* **EXERCISE**
With pictures left out, retype exactly the lines from the one containing "Task: Open the Children's Books breadcrumb" through the final line of the entries.

======== PROVIDED DATA ========

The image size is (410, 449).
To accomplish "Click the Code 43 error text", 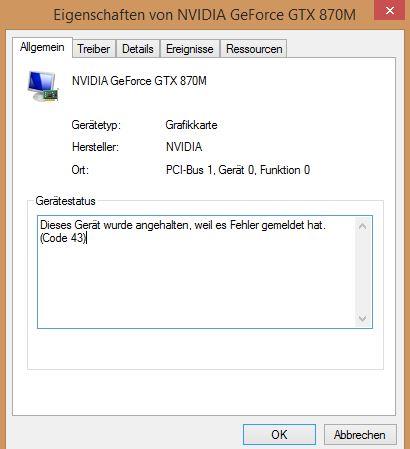I will click(63, 238).
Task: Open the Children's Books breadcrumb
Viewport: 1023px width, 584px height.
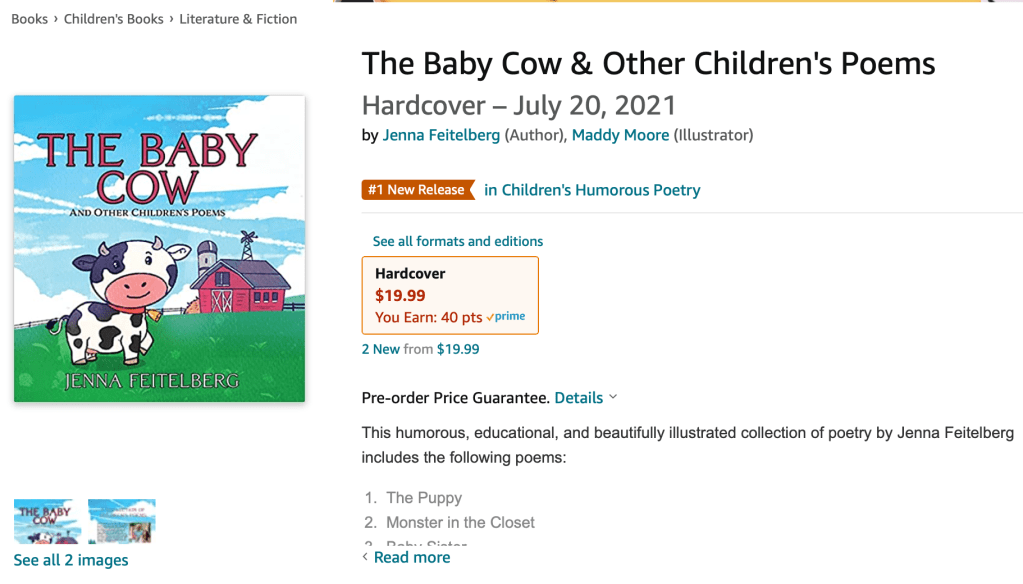Action: pyautogui.click(x=113, y=19)
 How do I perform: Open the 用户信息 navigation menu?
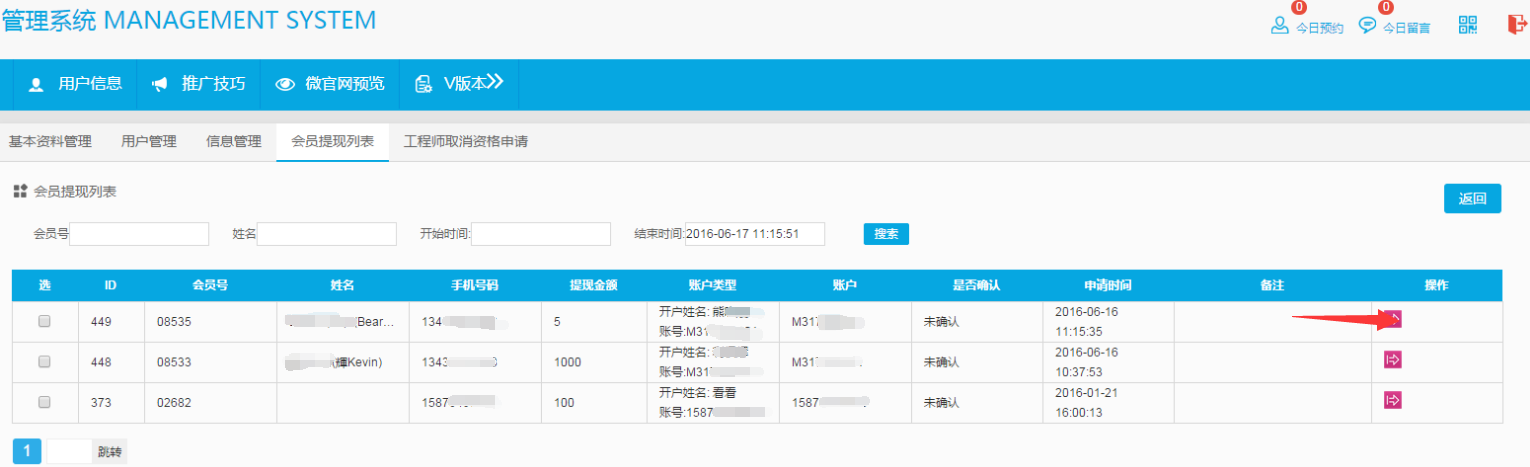pyautogui.click(x=75, y=84)
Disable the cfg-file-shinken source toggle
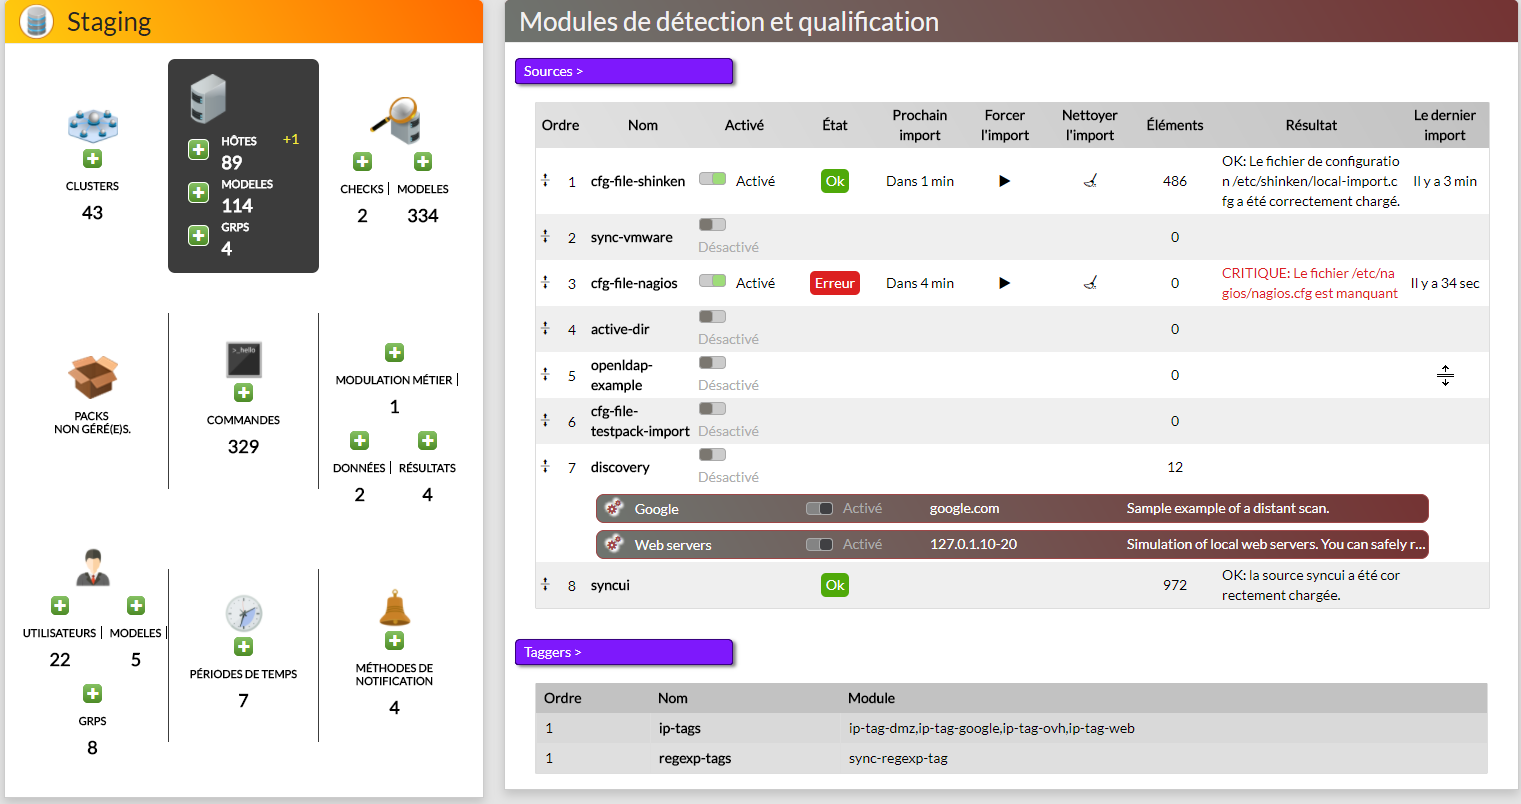1521x804 pixels. point(712,179)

========

* **RESULT OF THIS TASK**
Task: Open the Children's Books breadcrumb
Viewport: 1023px width, 584px height.
Action: pyautogui.click(x=113, y=19)
 How do I perform: Open the 用户信息 navigation menu?
pyautogui.click(x=75, y=84)
Disable the cfg-file-shinken source toggle
1521x804 pixels. point(712,179)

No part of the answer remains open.